(Data entries)
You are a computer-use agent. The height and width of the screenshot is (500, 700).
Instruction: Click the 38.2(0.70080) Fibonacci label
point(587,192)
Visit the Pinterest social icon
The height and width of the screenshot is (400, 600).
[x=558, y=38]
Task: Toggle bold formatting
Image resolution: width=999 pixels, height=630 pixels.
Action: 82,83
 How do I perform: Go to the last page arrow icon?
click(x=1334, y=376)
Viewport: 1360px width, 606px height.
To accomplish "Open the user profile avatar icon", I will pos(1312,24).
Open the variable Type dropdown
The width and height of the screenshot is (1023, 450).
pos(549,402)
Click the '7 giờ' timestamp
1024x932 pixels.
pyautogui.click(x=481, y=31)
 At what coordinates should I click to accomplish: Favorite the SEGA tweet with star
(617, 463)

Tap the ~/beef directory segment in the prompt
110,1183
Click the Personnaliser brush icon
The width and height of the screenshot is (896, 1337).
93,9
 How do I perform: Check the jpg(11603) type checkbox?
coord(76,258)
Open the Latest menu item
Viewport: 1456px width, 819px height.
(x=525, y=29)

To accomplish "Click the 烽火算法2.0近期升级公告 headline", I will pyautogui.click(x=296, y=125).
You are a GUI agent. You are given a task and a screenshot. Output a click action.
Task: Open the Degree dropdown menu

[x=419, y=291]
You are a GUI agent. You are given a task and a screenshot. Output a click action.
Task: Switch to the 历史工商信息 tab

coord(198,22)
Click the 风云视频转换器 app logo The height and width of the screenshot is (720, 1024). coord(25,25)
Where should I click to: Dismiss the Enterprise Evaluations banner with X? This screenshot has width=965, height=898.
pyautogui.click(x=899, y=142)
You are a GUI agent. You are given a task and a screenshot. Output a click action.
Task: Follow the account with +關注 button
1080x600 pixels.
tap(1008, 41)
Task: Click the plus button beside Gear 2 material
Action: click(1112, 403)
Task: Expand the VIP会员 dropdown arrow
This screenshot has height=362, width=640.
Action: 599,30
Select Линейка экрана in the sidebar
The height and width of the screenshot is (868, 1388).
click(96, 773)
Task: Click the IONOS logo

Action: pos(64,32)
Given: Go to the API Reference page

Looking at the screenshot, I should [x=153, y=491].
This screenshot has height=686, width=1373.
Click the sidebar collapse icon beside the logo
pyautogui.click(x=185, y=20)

▶ **What to do**: I'd like an exact copy of the lines above, from the very first one through the line that contains "Click the '7 giờ' timestamp", with nothing else added.

▶ **Answer section**:
You are a computer-use agent. The height and width of the screenshot is (500, 700).
Instruction: Click the 38.2(0.70080) Fibonacci label
point(587,192)
Visit the Pinterest social icon
The height and width of the screenshot is (400, 600).
[x=558, y=38]
Task: Toggle bold formatting
Image resolution: width=999 pixels, height=630 pixels.
Action: 82,83
 How do I perform: Go to the last page arrow icon?
click(x=1334, y=376)
Viewport: 1360px width, 606px height.
To accomplish "Open the user profile avatar icon", I will pos(1312,24).
Open the variable Type dropdown
The width and height of the screenshot is (1023, 450).
pos(549,402)
Click the '7 giờ' timestamp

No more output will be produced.